Today it has been announced that the Out of Joint Theatre Company production will no longer end its national tour at London's Royal Court in light of the company director Max Stafford-Clark's resignation following allegations of sexual harassment. A joint statement from Out of Joint and the Royal Court has been released;
"The departure of Max Stafford-Clark from Out of Joint and the recent allegations in the media have coincided with Royal Court's response to the spotlight on our industry and the rigorous interrogation of our own practices. On our stage we recently heard 150 stories of sexual harassment and abuse therefore the staging of this work,with its themes of grooming and abuses of power on young women, on that same stage now feels highly conflictual"
I have to say I am deeply disappointed by this decision. It may come from a very sympathetic and well meaning place but it doesn't mean it is the right thing to do. Plays are there to make people think and removing a contentious play from the season at a time when he subject matter is at its most relevant is, to my mind, a very simple and somewhat appeasing solution to a situation that demands attention and discussion. This decision feels like a rejection of the authentic voice of a truly great and original playwright who dared to write about real life issues that she personally experienced. To censor those who shine a light on the truth is not how anyone should deal with those who instigate abuse or treat young women in an exploitative manner.

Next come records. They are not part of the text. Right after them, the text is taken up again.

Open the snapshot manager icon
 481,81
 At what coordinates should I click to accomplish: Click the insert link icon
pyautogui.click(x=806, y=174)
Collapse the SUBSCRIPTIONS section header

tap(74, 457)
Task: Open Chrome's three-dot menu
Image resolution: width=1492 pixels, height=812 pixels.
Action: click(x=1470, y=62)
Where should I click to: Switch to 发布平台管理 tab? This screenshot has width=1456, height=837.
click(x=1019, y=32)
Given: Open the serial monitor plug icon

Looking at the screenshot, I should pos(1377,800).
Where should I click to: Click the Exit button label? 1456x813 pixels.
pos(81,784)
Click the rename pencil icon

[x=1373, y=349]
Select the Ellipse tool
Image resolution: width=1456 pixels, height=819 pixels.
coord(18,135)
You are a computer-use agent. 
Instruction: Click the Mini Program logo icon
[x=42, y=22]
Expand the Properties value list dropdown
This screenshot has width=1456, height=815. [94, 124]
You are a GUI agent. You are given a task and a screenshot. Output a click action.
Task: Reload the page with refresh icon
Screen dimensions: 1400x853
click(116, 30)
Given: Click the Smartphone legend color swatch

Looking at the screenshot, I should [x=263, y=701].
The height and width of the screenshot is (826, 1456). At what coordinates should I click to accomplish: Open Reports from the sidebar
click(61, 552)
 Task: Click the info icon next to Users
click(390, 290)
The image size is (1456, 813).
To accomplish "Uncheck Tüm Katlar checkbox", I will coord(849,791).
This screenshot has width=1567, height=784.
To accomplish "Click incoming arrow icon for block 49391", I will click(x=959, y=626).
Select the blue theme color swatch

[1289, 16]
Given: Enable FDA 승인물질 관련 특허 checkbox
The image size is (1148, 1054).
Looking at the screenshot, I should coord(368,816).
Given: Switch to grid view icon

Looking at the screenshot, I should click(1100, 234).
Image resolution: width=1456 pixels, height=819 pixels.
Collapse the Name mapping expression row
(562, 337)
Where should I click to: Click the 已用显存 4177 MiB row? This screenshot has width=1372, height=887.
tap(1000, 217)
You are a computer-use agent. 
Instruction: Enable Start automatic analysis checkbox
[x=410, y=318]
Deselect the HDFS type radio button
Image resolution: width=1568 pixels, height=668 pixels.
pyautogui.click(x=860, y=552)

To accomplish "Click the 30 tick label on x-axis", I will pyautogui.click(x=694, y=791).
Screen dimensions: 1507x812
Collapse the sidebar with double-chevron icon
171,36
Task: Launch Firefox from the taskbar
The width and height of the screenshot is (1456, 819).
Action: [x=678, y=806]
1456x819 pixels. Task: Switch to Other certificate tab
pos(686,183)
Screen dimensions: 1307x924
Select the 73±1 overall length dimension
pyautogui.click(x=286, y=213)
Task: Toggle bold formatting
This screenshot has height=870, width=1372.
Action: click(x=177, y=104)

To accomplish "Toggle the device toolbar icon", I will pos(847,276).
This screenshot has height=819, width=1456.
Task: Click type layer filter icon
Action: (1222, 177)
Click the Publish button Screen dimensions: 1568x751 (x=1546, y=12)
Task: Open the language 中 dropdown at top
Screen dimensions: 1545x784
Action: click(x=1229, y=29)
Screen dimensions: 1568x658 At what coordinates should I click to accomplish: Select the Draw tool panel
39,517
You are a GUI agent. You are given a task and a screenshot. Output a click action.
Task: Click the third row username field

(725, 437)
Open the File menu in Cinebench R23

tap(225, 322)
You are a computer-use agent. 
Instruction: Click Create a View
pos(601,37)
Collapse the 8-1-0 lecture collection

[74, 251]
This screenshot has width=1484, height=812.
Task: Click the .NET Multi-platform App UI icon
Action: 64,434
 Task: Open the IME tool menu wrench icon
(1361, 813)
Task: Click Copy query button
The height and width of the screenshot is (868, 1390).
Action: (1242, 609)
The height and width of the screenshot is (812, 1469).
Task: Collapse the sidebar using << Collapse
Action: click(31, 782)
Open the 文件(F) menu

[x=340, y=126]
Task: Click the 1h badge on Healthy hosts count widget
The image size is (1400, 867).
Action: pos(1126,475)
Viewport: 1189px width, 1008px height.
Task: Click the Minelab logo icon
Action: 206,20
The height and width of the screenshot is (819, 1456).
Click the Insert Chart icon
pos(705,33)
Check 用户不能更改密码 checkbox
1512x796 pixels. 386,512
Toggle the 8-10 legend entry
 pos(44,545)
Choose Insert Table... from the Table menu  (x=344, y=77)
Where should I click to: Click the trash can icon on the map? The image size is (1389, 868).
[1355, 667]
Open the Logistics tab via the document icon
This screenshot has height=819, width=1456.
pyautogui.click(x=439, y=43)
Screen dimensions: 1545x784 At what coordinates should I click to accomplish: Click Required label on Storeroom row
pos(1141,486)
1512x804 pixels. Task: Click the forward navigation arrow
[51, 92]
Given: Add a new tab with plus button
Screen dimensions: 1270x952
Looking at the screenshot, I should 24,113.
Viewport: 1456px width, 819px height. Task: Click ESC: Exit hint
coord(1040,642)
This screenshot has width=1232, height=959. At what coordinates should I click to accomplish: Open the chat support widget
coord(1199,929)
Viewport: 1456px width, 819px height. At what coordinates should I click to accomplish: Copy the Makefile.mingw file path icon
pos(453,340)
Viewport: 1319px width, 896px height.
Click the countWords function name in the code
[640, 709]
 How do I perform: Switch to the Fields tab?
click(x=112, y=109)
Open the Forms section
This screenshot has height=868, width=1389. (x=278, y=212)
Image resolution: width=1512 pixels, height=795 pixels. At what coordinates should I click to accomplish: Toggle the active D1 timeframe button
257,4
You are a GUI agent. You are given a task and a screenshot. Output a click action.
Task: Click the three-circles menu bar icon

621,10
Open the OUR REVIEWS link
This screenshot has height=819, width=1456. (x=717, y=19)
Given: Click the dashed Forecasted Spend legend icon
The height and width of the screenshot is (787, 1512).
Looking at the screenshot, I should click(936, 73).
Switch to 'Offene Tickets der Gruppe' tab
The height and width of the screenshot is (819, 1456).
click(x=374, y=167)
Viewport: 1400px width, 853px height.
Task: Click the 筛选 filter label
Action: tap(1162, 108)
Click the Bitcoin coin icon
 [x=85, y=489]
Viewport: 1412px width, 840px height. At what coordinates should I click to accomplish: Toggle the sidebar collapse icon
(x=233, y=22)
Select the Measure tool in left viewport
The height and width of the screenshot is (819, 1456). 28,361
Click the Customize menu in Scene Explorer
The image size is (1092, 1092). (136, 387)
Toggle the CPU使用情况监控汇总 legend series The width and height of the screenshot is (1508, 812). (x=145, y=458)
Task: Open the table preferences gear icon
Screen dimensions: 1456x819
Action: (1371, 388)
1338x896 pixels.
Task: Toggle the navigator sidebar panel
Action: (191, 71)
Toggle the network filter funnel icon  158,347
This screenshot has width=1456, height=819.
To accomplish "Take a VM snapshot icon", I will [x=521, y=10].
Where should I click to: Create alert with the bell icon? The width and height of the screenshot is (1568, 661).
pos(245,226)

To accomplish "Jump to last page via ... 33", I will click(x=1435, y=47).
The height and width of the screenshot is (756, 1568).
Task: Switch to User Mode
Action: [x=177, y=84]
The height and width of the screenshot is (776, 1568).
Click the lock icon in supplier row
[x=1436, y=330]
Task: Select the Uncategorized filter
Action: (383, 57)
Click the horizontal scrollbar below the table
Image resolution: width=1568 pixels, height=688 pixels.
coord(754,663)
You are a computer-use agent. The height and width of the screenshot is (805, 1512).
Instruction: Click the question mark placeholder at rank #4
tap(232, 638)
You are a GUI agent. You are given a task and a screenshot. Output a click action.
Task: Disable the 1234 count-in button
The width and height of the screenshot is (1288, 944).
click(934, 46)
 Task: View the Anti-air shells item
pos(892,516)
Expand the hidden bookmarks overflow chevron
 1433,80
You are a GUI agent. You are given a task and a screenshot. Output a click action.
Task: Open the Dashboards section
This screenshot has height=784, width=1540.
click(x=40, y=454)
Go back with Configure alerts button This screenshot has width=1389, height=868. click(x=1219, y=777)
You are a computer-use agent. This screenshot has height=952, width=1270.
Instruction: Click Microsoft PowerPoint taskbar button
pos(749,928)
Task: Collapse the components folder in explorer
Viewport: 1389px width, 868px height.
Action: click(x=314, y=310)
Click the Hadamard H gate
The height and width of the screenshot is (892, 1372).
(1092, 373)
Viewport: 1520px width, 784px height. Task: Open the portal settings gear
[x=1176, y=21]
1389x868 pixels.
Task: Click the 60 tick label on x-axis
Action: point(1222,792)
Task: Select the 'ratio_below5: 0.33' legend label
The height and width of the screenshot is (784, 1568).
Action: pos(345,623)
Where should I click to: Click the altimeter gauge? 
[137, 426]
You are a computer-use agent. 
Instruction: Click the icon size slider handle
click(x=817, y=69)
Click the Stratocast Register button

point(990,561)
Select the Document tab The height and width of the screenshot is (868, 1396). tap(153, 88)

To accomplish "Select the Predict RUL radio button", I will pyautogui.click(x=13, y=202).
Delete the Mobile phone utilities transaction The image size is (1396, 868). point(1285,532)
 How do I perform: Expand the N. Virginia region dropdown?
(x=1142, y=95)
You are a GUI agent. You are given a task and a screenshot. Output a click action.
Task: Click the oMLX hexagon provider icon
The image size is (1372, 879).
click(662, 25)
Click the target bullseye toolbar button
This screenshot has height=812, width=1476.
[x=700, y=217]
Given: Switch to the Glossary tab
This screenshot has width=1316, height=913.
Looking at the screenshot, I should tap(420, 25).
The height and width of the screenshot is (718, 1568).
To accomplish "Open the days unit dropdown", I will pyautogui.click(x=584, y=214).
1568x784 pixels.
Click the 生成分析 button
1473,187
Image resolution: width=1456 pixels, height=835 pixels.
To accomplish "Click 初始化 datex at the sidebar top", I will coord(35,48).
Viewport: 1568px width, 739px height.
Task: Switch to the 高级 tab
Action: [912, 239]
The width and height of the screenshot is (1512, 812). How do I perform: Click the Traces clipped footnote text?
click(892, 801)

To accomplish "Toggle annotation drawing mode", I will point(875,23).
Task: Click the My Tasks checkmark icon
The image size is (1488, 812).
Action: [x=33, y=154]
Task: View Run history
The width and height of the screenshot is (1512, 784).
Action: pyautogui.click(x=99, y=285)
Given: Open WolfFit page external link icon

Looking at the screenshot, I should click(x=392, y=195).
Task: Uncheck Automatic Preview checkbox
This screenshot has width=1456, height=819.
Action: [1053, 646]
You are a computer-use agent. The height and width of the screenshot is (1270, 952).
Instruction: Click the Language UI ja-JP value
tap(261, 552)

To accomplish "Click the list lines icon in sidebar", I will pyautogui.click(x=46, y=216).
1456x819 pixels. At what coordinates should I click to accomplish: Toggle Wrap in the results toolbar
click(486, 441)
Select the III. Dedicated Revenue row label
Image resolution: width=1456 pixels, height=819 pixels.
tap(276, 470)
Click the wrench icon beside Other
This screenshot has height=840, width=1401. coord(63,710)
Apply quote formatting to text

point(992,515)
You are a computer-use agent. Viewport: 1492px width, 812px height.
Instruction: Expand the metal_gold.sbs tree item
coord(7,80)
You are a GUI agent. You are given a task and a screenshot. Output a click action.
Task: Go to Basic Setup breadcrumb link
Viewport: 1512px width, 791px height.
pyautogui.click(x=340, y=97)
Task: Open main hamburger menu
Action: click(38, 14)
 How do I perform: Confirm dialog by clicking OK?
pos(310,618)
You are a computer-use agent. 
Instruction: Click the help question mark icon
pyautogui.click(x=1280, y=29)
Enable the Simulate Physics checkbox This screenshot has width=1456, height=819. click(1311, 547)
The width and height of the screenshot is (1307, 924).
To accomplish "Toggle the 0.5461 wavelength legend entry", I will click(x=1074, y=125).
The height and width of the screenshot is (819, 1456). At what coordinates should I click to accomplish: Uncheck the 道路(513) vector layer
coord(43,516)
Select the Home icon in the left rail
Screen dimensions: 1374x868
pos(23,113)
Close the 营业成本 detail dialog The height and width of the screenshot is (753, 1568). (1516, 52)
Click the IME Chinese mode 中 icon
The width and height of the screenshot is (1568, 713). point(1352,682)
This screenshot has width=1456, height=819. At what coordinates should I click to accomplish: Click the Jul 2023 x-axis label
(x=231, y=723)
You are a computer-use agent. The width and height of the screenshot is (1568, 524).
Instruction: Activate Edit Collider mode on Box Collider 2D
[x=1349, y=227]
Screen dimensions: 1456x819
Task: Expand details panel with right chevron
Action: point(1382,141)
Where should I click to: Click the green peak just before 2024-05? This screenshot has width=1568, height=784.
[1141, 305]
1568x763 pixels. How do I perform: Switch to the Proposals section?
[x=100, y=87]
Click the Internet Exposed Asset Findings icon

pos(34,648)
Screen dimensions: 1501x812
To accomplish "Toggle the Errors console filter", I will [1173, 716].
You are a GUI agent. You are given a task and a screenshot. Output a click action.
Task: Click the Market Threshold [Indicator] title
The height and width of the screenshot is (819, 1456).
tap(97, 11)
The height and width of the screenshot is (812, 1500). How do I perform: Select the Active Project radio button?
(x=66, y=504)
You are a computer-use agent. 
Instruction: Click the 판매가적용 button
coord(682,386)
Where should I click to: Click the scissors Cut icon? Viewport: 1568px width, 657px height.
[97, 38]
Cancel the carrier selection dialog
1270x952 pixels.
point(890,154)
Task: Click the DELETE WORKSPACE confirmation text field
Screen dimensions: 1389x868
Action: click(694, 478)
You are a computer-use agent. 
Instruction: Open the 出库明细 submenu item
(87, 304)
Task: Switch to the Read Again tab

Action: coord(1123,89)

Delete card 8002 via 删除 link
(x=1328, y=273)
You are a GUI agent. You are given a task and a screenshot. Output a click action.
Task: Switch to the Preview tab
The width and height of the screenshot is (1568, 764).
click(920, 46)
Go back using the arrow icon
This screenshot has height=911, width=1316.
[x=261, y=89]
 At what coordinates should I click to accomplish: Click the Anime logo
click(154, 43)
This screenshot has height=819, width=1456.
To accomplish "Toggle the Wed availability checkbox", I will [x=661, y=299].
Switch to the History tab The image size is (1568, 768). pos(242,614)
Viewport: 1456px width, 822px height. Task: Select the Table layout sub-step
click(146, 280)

But most of all I feel it is a terrible decision for the extremely talented cast and production team who have done nothing but entertain audiences and bring plays to the people, yet they are being punished for the actions of their former company director. I think it is a great pity that their hard work and commitment has been treated in such a manner and I think it a real shame that there are audiences out there who will not have the opportunity to see a truly remarkable revival of an '80s classic that really deserved attention and acclaim.
A theatre is not meant to be a safe space. The stage is not an area where concerns and issues are to be shied away from, it ought to be the home of unpalatable truths and a place to provoke thought, reaction and comment. Entertainment doesn't have to be disposable fluff, and the Royal Court need to realise that.